Clearly, the differences in the total number of errors can be connected to translation accuracy. In line with the results described in Sect. 5, the number of false negatives is significantly higher for Joshua than Google and Opus-MT in all categories. The results of Opus-MT are generally comparable to, and for some categories even better than Google when it comes to German and Italian. However, Google turned out to be preferable for Polish. The error analysis revealed a variety of translation mistakes, mostly affecting Joshua.

In particular, we identify the following types of errors: (i) incorrect choice of terms when the same word in the target language can have multiple meanings, (ii) grammatical and syntax errors, e.g., when there is no alignment between relevant nouns and pronouns, (iii) incomplete translations, e.g., when the predicate is entirely missing from the translated sentence. Detailed examples of these errors are reported in Appendix B.4.

Conversely, the number of false positives for the analyzed clause categories, i.e., limitation of liability, applicable law and competent jurisdiction, is higher for Google and Opus-MT than it is for Joshua. This tendency is true for all the target languages. Moreover, as far as the last two categories are concerned, a higher percentage of misclassification is mostly related to MCC documents (see Table 7). This result is in line with what has been noted for all the other methods.

These results suggest that a difficulty exists in establishing a correspondence of meaning between concepts reflecting different legal, social, and cultural contexts. Given the domain-specificity of the legal language, the ability to guarantee a consistent horizontal equivalence strongly depends on the quality of translation. The lexical correspondence of two terms may satisfy neither the semantic correspondence of the concepts they denote, nor the requirements of the different legal systems (Ajani 2007; Tiscornia and Sagri 2012; Pozzo 2016).

7 Conclusions

In this paper we considered the problem of multilingualism in the context of unfair clause detection in online Terms of Service. In particular, we studied the problem from both a legal perspective and from a machine learning point of view. As for the former, we developed and analyzed a wide corpus of 200 contracts (50 documents for four different languages, namely English, German, Italian and Polish), highlighting correspondences and discrepancies between the different versions of the same contract. As for the latter, we compared four different approaches to the problem of developing clause detectors in different languages: (i) building independent corpora and systems; (ii) projecting annotation from a single, reference corpus; (iii) translating training documents while keeping original annotations; (iv) using a single system for the English language while relying on machine translation at prediction time.

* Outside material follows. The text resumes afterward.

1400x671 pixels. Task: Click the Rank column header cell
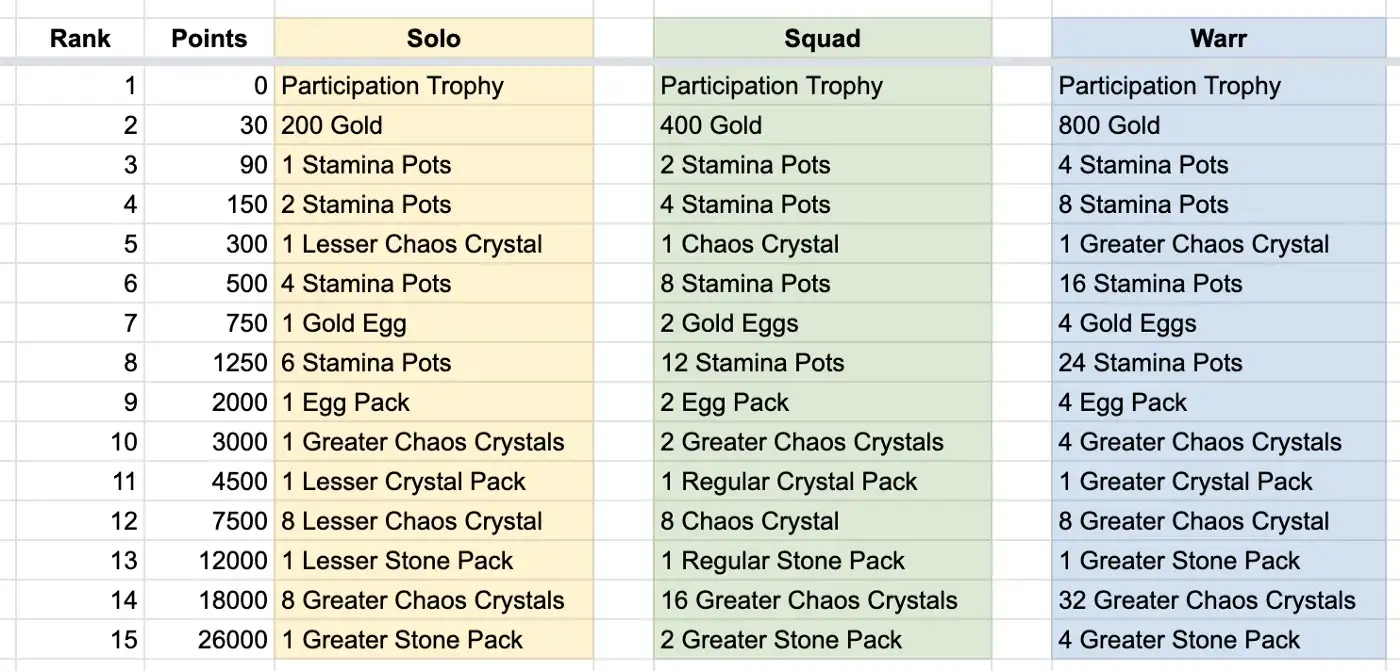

An extensive computational evaluation was performed, to show the advantages and disadvantages of the different approaches. In particular, relying on machine translation at prediction time seems to be the best solution, but only in case the quality of the translation system is adequate. Projecting annotations or translating training documents is also a reasonable option, as they avoid the time- and resource-consuming procedure of building a novel corpus and system for each language of interest, while achieving only slightly worse performance.

In the future, we plan to employ also multilingual embeddings (Feng et al. 2022) to capture relationships and dependencies across different languages, and we aim to study the problem of attaching legal rationales as explanations for the unfairness of a clause, also in a multilingual setting Ruggeri et al. (2021). Since the uneven distribution of the classes may negatively impact the performances, we also want to explore the use of data augmentation Perçin et al. (2022) to balance the dataset. From a legal perspective, we see a very promising line of research in applying this kind of methodology also to other relevant problems in consumer protection, as in the domain of privacy policies.